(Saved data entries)
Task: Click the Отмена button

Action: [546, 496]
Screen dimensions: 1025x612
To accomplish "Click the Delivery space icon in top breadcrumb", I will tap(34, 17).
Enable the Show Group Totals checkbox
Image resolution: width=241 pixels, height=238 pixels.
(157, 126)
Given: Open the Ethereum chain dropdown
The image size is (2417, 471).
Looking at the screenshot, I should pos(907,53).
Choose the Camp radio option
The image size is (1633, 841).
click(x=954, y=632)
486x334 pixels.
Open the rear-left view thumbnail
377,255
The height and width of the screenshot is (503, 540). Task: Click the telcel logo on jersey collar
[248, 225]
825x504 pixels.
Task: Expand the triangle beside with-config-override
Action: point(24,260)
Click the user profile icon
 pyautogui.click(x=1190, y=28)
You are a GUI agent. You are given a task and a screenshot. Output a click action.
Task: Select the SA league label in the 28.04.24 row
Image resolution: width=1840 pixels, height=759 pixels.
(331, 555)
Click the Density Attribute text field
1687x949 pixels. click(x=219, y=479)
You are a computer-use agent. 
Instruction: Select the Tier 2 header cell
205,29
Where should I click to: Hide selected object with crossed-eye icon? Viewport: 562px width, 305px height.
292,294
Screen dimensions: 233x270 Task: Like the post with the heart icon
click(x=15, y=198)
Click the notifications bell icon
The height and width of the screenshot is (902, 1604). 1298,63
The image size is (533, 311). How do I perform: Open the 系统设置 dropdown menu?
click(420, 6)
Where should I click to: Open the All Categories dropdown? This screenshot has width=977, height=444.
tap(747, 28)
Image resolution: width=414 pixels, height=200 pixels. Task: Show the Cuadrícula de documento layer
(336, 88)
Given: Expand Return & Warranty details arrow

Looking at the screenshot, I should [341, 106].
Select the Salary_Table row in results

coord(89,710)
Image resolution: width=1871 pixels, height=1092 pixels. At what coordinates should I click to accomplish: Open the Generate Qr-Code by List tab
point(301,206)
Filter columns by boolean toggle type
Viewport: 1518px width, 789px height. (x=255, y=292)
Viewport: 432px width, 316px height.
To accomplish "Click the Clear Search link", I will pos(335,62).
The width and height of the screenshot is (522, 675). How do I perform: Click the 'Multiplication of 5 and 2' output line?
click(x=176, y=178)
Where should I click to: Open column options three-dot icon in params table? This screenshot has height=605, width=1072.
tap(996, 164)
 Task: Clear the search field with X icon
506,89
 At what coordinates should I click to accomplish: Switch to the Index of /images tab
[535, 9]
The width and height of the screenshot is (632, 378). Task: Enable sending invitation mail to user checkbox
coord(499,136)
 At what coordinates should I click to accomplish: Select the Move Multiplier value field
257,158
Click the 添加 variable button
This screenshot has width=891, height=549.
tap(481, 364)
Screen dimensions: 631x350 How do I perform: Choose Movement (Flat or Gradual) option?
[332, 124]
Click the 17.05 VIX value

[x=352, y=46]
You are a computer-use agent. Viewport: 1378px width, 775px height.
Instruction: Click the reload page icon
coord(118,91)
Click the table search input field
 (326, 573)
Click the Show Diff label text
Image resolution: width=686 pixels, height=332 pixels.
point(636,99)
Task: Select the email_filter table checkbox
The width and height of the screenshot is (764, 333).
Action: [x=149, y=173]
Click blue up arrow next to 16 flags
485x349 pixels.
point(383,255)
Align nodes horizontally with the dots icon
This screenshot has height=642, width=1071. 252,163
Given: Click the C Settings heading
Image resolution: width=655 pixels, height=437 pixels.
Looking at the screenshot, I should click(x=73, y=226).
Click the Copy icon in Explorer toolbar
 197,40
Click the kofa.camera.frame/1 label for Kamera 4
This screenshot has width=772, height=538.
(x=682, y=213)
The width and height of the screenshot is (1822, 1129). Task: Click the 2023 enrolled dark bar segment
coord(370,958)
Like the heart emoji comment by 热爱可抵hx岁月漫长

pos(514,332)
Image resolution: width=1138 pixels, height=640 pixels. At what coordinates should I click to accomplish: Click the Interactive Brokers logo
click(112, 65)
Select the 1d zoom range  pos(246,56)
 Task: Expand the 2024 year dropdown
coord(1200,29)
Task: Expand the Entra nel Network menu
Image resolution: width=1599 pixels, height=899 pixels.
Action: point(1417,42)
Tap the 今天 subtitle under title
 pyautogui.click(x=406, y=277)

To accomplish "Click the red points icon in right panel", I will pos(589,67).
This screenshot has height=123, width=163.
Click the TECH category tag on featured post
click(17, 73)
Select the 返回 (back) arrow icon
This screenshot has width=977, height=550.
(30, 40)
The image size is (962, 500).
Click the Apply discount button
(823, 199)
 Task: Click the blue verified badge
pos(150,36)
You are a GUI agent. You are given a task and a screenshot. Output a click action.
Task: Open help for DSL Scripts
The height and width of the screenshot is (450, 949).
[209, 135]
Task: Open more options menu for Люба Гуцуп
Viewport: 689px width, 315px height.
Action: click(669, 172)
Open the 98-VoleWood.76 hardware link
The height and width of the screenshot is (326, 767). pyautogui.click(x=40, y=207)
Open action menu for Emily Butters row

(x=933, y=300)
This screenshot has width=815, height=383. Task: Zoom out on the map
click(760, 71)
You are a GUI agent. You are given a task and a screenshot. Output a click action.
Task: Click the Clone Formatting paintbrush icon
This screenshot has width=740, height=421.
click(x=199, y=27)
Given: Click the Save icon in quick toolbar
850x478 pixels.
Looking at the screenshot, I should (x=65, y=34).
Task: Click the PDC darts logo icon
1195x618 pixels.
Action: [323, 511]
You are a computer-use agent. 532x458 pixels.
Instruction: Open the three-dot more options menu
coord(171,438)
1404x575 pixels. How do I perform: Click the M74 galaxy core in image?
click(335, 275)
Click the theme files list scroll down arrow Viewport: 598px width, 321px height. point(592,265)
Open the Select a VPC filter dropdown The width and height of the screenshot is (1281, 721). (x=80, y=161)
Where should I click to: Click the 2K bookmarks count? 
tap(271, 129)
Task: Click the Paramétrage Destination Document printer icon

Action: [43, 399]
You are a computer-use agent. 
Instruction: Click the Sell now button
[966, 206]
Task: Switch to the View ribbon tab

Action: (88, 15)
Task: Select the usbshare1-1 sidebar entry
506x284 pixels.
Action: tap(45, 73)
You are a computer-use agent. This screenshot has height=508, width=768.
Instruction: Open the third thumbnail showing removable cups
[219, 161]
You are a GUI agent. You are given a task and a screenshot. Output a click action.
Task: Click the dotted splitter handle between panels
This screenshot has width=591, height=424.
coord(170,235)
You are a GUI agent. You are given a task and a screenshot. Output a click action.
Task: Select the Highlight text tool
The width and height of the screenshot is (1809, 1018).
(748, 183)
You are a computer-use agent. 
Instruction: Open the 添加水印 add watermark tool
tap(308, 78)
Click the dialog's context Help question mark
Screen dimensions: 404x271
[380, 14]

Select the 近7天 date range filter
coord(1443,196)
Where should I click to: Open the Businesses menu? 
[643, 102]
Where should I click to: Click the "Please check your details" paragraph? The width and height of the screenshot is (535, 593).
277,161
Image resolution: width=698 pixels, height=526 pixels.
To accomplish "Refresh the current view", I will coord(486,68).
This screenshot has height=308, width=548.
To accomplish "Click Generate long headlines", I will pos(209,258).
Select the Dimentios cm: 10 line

*What is being asked:* Edit the lines from the first one through the line with "The height and width of the screenshot is (902, 1604)." so that "notifications bell icon" becomes "alerts bell icon", keeping everything else the same.

*Finished task:*
Task: Click the Отмена button

Action: [546, 496]
Screen dimensions: 1025x612
To accomplish "Click the Delivery space icon in top breadcrumb", I will tap(34, 17).
Enable the Show Group Totals checkbox
Image resolution: width=241 pixels, height=238 pixels.
(157, 126)
Given: Open the Ethereum chain dropdown
The image size is (2417, 471).
Looking at the screenshot, I should pos(907,53).
Choose the Camp radio option
The image size is (1633, 841).
click(x=954, y=632)
486x334 pixels.
Open the rear-left view thumbnail
377,255
The height and width of the screenshot is (503, 540). Task: Click the telcel logo on jersey collar
[248, 225]
825x504 pixels.
Task: Expand the triangle beside with-config-override
Action: point(24,260)
Click the user profile icon
 pyautogui.click(x=1190, y=28)
You are a GUI agent. You are given a task and a screenshot. Output a click action.
Task: Select the SA league label in the 28.04.24 row
Image resolution: width=1840 pixels, height=759 pixels.
(331, 555)
Click the Density Attribute text field
1687x949 pixels. click(x=219, y=479)
You are a computer-use agent. 
Instruction: Select the Tier 2 header cell
205,29
Where should I click to: Hide selected object with crossed-eye icon? Viewport: 562px width, 305px height.
292,294
Screen dimensions: 233x270 Task: Like the post with the heart icon
click(x=15, y=198)
Click the alerts bell icon
The height and width of the screenshot is (902, 1604). 1298,63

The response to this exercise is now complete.